> SELECTION:
--- start ---

All of this nationalism came to its head in August 1914. It is, in my view, the great unlearned lesson. For even The Great War that followed, and the veterans it created, did not address it. The peace of the Treaty of Versailles did not quell it. It only justified the nationalism of the Allied victors, and suppressed the nationalism of it's losers, beneath - as if it would stay there in perpetuity. When it finally did come back, it wore the face of Fascism, and Aryan supremacy seeking to establish its dominance. Millions more veterans were created. The Versailles Peace ignored, and disrespected, the budding nationalism of the expanding Japanese Empire. It's assertion in the Pacific created the need for even more veterans.
The peace of 1945 quelled nationalism for a time. An international order held sway as Capitalism held off Communism for 50+ years, and while veterans were still created, it was not on the order of the tens of millions of the World Wars.

--- end ---

> TASK SET:
**a)** In the passage on nationalism and veterans, what face did nationalism wear when it came back after the Treaty of Versailles?
**b)** Using the passage on nationalism and veterans, explain why the peace of the Treaty of Versailles failed to quell nationalism.
**c)** Carry on the passage on nationalism and veterans from its final sentence.

(Rows from a dataset)
--- start ---

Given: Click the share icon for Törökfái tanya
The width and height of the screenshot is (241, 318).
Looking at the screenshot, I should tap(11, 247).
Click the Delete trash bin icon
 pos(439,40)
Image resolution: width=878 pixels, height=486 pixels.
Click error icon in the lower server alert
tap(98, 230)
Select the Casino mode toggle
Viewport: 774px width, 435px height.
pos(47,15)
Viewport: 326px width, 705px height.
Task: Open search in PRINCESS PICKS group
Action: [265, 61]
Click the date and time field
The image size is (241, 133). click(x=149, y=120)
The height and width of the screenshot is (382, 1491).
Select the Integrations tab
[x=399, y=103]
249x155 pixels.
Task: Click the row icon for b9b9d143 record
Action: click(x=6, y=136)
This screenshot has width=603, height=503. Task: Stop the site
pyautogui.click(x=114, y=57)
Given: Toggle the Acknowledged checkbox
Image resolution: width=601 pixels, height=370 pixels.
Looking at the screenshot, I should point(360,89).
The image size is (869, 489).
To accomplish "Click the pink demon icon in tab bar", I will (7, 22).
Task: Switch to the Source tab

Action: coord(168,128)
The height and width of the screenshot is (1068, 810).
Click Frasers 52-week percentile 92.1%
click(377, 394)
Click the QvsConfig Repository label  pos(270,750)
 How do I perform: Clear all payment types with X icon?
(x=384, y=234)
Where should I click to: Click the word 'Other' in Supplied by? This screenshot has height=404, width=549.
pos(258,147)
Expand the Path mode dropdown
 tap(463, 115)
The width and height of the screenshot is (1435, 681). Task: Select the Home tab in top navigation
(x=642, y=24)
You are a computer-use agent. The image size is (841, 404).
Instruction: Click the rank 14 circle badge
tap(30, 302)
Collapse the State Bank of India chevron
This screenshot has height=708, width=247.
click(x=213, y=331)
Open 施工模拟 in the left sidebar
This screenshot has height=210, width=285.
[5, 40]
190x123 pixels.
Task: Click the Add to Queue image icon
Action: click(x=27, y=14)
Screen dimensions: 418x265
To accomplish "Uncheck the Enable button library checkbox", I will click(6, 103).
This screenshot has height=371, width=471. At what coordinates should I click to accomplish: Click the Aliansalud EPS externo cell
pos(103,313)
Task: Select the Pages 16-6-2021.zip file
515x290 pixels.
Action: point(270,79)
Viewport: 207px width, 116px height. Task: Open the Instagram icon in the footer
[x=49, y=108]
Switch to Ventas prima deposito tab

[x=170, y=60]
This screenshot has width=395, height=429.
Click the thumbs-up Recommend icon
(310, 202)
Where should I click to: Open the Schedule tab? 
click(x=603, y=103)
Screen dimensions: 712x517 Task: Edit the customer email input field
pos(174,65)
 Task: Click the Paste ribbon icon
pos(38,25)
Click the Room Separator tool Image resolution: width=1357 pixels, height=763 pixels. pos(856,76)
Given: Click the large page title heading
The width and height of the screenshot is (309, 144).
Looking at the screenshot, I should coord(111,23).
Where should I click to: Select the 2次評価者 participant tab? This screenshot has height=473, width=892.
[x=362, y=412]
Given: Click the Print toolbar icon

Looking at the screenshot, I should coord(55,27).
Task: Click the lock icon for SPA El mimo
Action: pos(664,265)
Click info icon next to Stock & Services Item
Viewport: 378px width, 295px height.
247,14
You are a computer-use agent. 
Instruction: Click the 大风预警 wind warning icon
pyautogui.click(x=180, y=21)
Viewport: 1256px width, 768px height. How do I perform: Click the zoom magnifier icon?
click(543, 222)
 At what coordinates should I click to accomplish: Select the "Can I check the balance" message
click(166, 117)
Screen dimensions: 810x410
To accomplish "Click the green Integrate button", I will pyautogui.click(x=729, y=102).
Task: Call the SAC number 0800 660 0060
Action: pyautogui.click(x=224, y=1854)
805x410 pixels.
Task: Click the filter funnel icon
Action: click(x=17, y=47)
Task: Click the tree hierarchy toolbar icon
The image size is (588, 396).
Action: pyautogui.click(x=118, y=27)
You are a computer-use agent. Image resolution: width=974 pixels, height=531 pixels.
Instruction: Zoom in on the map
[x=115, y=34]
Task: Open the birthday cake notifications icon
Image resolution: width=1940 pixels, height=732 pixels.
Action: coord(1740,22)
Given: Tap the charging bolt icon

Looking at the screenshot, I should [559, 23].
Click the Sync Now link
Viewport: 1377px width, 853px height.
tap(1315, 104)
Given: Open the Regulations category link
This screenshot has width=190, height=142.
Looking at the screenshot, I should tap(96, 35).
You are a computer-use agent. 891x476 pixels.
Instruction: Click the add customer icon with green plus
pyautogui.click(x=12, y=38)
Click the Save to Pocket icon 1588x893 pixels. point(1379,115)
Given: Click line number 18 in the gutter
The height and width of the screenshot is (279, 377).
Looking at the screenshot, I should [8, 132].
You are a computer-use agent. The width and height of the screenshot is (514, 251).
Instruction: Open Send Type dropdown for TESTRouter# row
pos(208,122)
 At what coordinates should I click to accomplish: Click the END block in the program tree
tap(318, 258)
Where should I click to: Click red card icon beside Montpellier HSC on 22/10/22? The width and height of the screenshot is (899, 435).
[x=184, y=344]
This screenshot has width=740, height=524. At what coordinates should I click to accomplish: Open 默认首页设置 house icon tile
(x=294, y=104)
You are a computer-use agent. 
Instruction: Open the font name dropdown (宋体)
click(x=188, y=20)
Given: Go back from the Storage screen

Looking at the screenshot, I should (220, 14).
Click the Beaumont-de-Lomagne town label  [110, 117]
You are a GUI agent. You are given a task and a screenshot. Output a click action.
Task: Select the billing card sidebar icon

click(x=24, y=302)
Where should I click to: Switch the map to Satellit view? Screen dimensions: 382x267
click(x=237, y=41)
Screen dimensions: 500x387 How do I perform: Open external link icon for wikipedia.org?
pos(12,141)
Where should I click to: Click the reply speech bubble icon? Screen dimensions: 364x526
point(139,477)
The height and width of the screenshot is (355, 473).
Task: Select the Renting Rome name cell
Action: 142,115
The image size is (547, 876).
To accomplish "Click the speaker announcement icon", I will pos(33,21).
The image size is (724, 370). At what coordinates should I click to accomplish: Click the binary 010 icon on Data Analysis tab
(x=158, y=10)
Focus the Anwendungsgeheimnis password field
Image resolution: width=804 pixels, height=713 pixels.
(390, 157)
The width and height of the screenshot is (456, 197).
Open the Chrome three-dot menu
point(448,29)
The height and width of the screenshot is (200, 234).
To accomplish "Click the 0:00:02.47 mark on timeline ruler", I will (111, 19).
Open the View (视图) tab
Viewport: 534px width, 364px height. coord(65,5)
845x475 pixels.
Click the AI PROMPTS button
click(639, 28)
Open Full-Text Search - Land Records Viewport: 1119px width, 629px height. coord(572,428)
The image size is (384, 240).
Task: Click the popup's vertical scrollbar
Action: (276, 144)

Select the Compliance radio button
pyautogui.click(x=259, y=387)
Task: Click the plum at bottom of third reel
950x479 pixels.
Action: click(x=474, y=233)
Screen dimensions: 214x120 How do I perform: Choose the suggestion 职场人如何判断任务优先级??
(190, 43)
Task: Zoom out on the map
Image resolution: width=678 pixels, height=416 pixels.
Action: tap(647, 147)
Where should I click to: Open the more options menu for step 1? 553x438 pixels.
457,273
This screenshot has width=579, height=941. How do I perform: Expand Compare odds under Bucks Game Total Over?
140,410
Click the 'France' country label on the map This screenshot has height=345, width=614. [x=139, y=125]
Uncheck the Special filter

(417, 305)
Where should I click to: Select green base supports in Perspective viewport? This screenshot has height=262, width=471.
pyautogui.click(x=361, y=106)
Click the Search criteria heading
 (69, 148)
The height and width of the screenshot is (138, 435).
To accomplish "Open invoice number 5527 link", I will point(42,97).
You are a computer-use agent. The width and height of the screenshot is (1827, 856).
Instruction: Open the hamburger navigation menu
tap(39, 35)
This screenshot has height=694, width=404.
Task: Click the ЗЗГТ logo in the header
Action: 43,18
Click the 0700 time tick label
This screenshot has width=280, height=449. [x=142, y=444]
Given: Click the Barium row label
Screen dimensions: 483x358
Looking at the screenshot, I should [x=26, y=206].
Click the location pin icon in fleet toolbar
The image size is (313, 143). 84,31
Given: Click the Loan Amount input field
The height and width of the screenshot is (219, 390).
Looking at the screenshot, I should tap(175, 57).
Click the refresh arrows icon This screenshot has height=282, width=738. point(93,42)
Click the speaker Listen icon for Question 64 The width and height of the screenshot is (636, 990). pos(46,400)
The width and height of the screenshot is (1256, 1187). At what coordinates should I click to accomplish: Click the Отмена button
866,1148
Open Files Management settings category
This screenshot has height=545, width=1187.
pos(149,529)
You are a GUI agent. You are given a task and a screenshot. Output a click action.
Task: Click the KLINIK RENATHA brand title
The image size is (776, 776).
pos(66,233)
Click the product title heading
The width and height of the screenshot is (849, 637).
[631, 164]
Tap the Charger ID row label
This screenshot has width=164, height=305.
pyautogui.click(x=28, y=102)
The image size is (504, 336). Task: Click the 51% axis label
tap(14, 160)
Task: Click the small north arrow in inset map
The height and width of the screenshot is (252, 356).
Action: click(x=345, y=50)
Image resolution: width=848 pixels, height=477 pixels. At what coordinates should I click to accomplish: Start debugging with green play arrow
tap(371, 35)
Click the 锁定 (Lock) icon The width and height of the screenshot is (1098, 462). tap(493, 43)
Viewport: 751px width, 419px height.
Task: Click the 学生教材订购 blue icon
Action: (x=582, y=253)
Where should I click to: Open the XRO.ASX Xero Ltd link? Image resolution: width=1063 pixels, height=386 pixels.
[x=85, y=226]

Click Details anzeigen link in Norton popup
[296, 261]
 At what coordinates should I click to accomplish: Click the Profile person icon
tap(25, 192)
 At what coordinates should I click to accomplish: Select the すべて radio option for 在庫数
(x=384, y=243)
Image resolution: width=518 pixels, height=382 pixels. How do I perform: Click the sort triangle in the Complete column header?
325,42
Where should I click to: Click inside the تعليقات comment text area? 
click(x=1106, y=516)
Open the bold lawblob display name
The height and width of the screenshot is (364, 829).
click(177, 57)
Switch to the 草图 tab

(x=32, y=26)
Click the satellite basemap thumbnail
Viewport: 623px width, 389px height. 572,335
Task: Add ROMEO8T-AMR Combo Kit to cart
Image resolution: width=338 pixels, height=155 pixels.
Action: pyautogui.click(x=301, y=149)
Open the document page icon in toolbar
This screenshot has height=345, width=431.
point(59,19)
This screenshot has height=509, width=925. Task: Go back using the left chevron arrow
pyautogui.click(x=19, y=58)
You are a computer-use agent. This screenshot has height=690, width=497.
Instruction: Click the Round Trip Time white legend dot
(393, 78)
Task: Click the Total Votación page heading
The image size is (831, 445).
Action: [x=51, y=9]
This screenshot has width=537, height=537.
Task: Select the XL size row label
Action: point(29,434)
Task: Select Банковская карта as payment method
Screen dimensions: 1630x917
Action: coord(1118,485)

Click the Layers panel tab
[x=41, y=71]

--- end ---

> ANSWERS PER TASK:
**a)** It wore the face of Fascism and Aryan supremacy seeking to establish its dominance.

**b)** It only justified the nationalism of the Allied victors and pushed the losers' nationalism down beneath, as if it would stay there forever. It also ignored and disrespected the growing nationalism of the Japanese Empire, whose assertion in the Pacific led to more war.

**c)**
Now nationalism is back. Many, many voices flock behind a demagogue who says "My country first!" They see the threat to national preeminence, and his promise to fight that threat. To fight back all the "others" that seek to parasitically feed off of it. But you see, it's all short sighted. It ignores the history that "My country first!" has created. The veterans created by it that, really, should be eating dinner with their families, and going to kids softball/baseball/basketball games. We have it in our power to choose to let nationalism die. A patriot is proud of their country when it does good things. A nationalist thinks whatever their great, even when it, objectively, does bad things. We owe it to all veterans that their sacrifices are offered for truly honorable things.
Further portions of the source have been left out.